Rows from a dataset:
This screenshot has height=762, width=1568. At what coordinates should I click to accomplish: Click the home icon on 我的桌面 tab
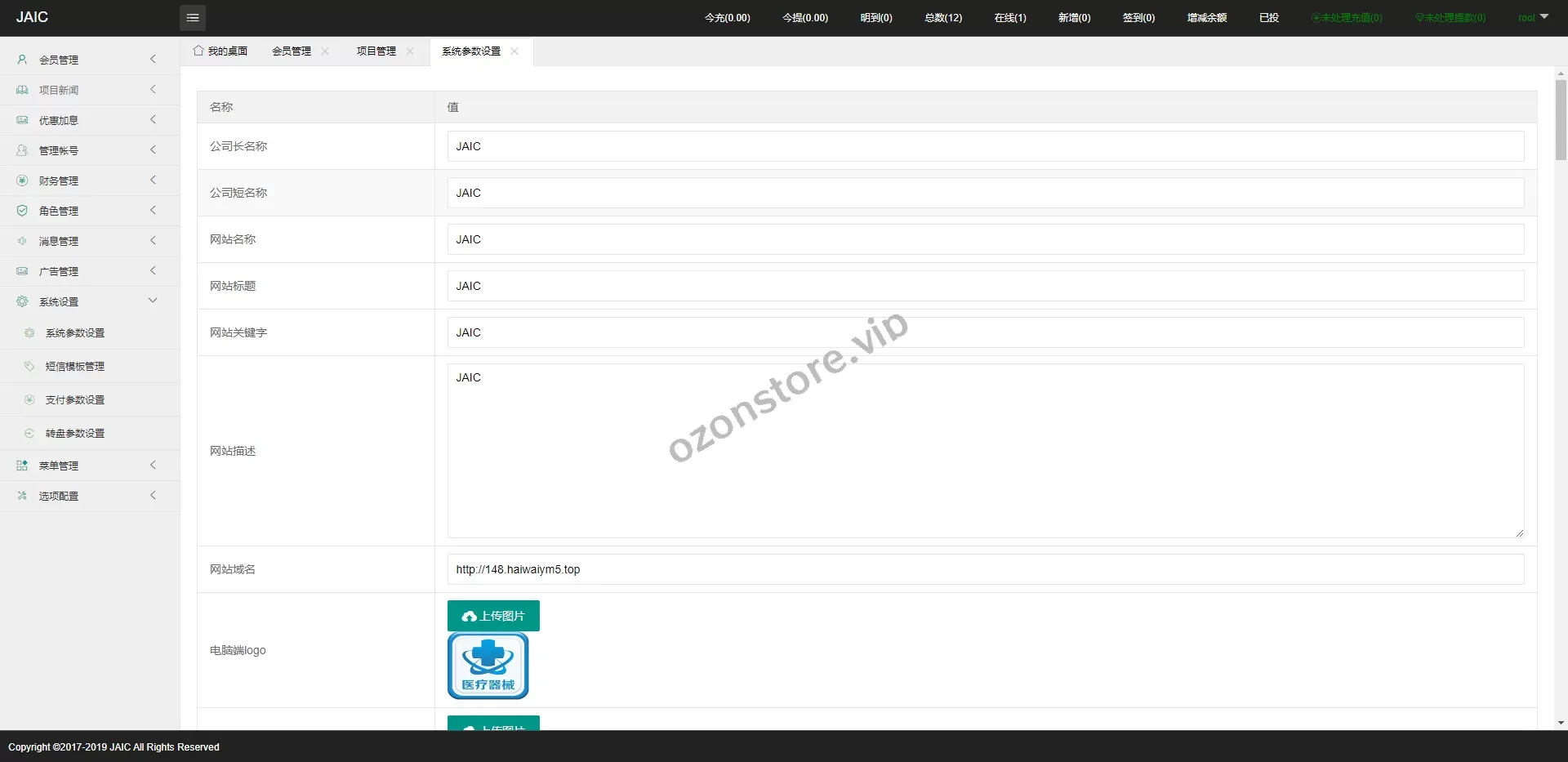click(x=198, y=51)
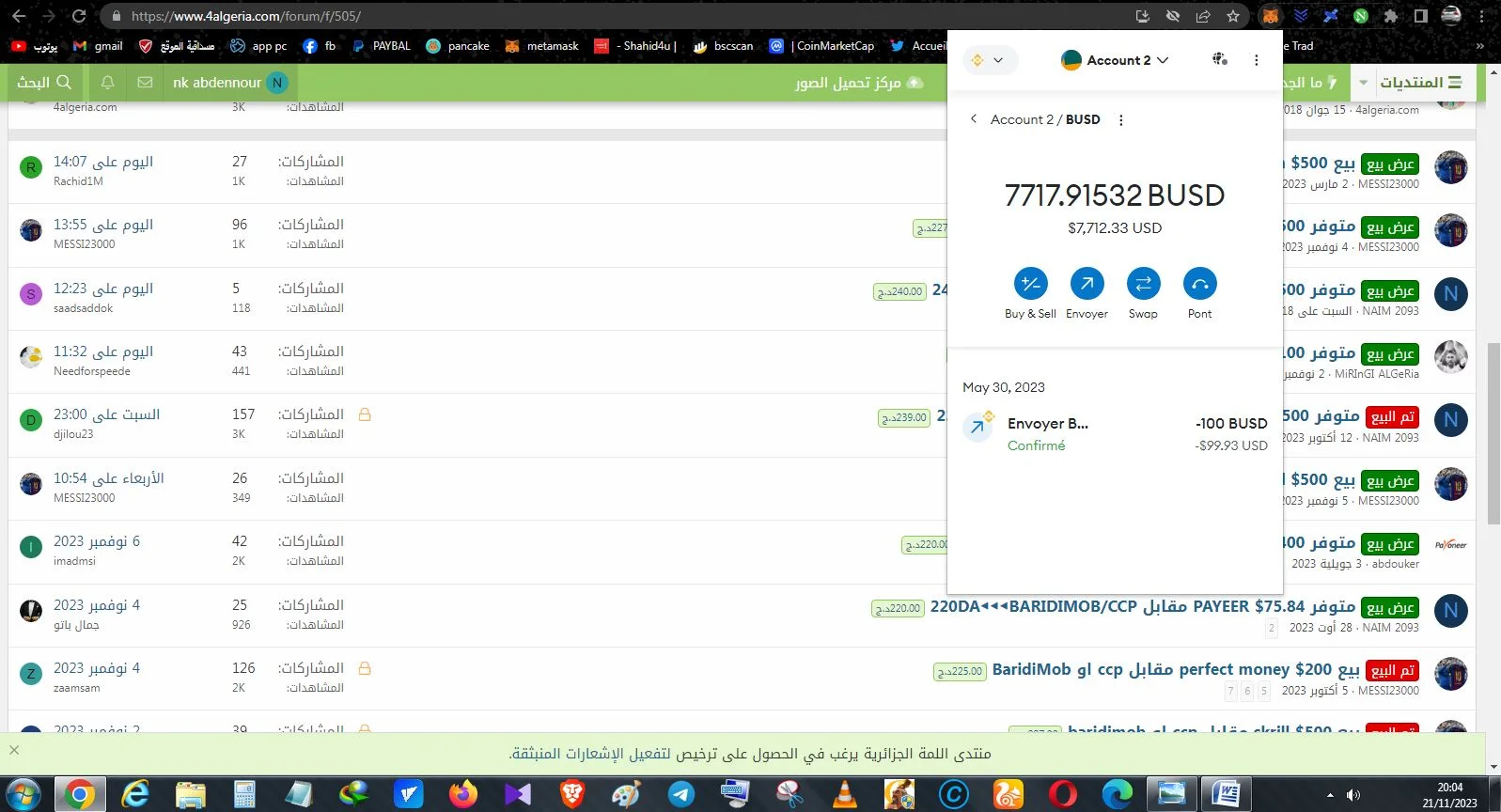
Task: Click the Pont (bridge) icon
Action: (1199, 284)
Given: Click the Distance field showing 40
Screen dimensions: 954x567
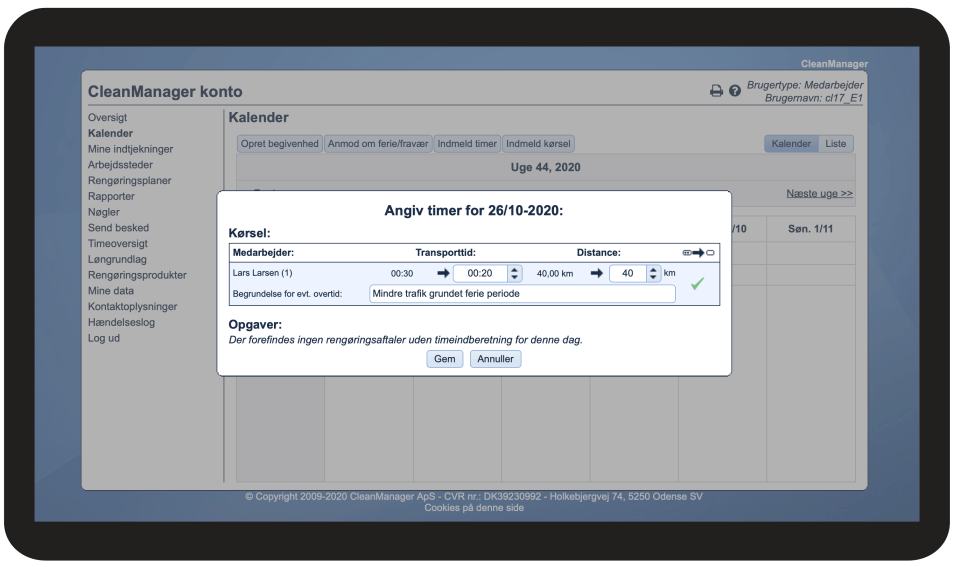Looking at the screenshot, I should (627, 273).
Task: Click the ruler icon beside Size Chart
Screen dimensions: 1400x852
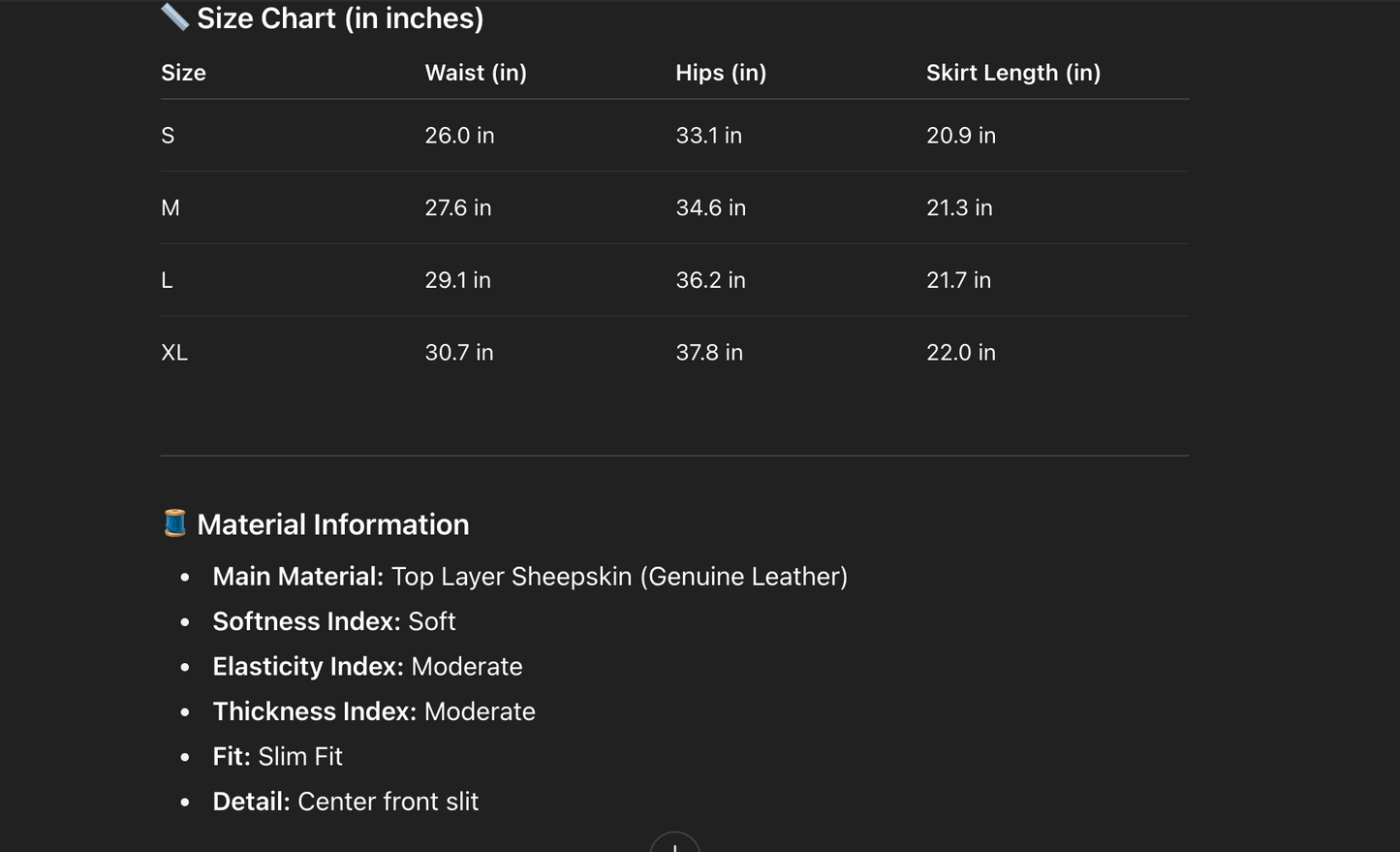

* **Problem details**: In the lines above, substitute "Image size" for every occurrence of "Screen dimensions", leaving everything else unchanged. Leave the pictures out of your answer.

* **Response**:
This screenshot has height=762, width=1568. At what coordinates should I click to accomplish: Click the home icon on 我的桌面 tab
click(x=198, y=51)
Task: Click the Pont (bridge) icon
Action: (1199, 284)
Given: Click the Distance field showing 40
Image size: 954x567
Looking at the screenshot, I should (627, 273).
Task: Click the ruler icon beside Size Chart
Image size: 1400x852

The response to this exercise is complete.